他的吻像是一个强盗头子,忽如其来让人措手不及,阿兰闻着他鼻息间的酒香,脑子里再容不下其他,早融化在他身下。
过了一会儿,他忽然起身,将她身上的襦裙短衫撕裂了开,略微发凉的手指直伸往她的大腿内侧,她的后背撞到软榻的扶手,一下吃疼得忍不住低哼一声,唐少敖索性横抱起她扔到床上,几下褪去了自己的衣服,就要扑她身上。
阿兰下意识退了一下,唐少敖像是被激怒了一般,更加猛烈地撕扯她的衣服,直将她浑身上下的布料全扯掉了,才邪邪地一笑,道:“夫人,躲什么,我当你期待这一天很久了呢。”
听他这话,她一下僵住了,以对他的了解,这样说话时他的心情肯定不好,上回不过是睡了她的床都让他冷言冷语了好半天,要是他明儿起来发现睡的不是她的床而是她,还不知要怎么讽刺。
“你……你喝醉了,还是……唔……”
他却不给她说话的机会,狠狠地揪住她后脑的发,压身吻了上去,阿兰伸手要推,他就用另一只手掐住了她一掌可握的腰,让她吃痛得不敢乱动,等她半天嘤嘤出声,便以指探向她幽禁之地,微凉的指尖在她最为敏感的地方轻轻摩挲。
不等她多加适应,他已挺身,忽然的疼痛让阿兰几乎昏厥过去,可他还在一下下毫不怜惜地冲撞在她身上,阿兰拽着他的发,几乎哭出来,半分愉悦也没体会到,只感觉身体像要被撕裂了一般,疼得她眼泪在眼眶里打转儿。
他忽然开口,嗓音沙哑,“怎么,还学人家娇柔的样子?听说你的娘亲好本事,凭着床上的功夫就嫁到了李家,想来你也该得她真传才是,现在是欲拒还迎么?然后呢?是不是要说‘你走开’之类的了?”
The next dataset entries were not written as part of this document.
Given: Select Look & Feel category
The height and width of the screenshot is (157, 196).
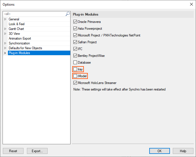Looking at the screenshot, I should 17,24.
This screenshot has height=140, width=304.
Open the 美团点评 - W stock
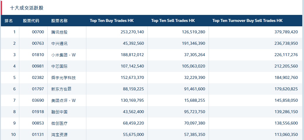click(x=63, y=101)
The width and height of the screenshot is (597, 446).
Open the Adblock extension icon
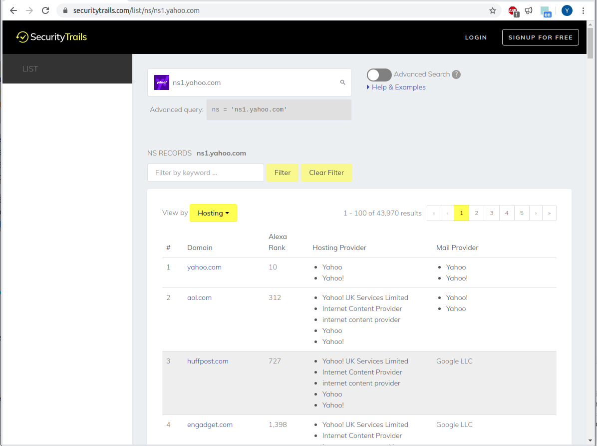(513, 11)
他的话像刀子一样,戳得她每一根血管和神经都在炸裂,一瞬间的麻木之后,她终于控制不住,泪水从眼角滑落沾到脸庞上,身上的他看她哭了,反而更加用力,几番下来让她再分不清哪个才是现实,是前几日暗中照顾的他,还是此刻出口伤人的他。
君不见,冷落院落,只求你多来一次,哪怕不说话,只是靠在窗边看书也好,茶为你备着,特意去收集的露水也存着,连你爱吃的茶点也交代了厨房,只等你来全放到矮桌上。
呼吸沉重,只听到肌肤相撞的声音,他驰骋在她体内,她且哭且痛地在他怀里蜕变,用自己的所有承受他带来的奇妙,从未体会过的疼,像是一把剪刀,剪开了她原本紧闭的心,然后他的话语,在她的伤口上一刀刀捅过去。
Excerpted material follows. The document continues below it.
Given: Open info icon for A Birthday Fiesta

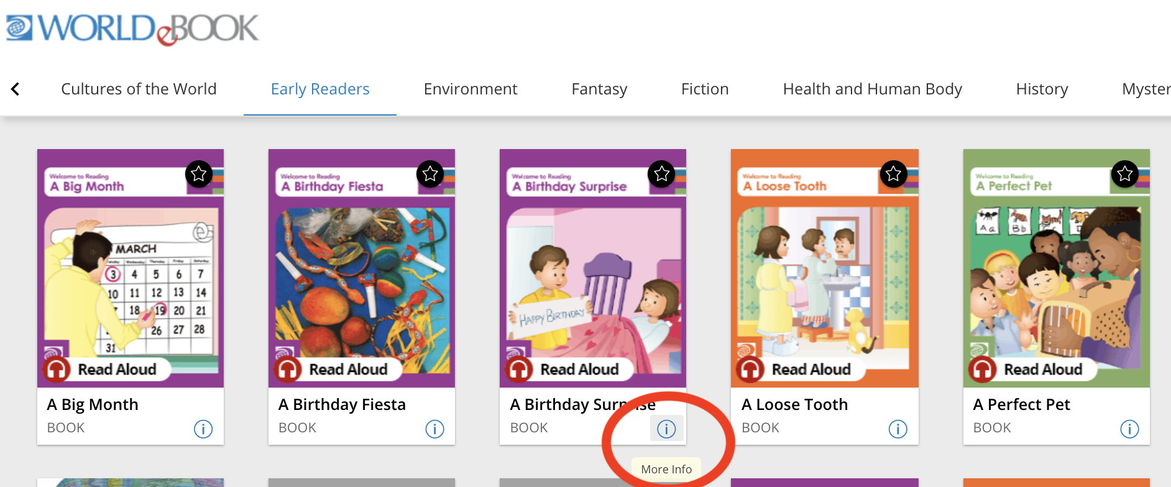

也不知过了多长时间,只觉得她的思绪慢慢变得轻而又轻,脑中再也盛不下任何东西,只有一种奇特的感觉在她身上流窜,终于他释放在她体内,她的身体不可抑制地微微颤抖起来,他下意识地搂住她的腰,仅仅一瞬,或者连一瞬都不到,他就松开了她的身体,冷静得哪里像是刚刚云雨过的男人,“怎么样李九卿,你终于得偿所愿了吧?”
他的声音在她耳边一点都不真切,真空得像是隔绝了外界所有的声音似的,偏偏那“李九卿”三个字是如此清晰,曾经似有似无的温柔,这会子全烟消云散在他冰冷的唇边。求你,不要叫我李九卿,叫我阿兰不行么,求求你,不要忽然这么冷漠,起码让我知道理由才行啊。
对上他在上的视线,她放下所有尊严,轻轻环住了他的腰,努力平顺了呼吸,问道:“怎么这么生气的样子,是我做错了什么?”
他却猛地起身,坐到床沿背对着她,一字一句说:“你很好,心计玩得很好,装得也很像,要儿子是么?我告诉你,不可能的,就算你怀了孕,我也决不让你把孩子生下来!所以你最好还是祈祷自己不要怀孕吧!”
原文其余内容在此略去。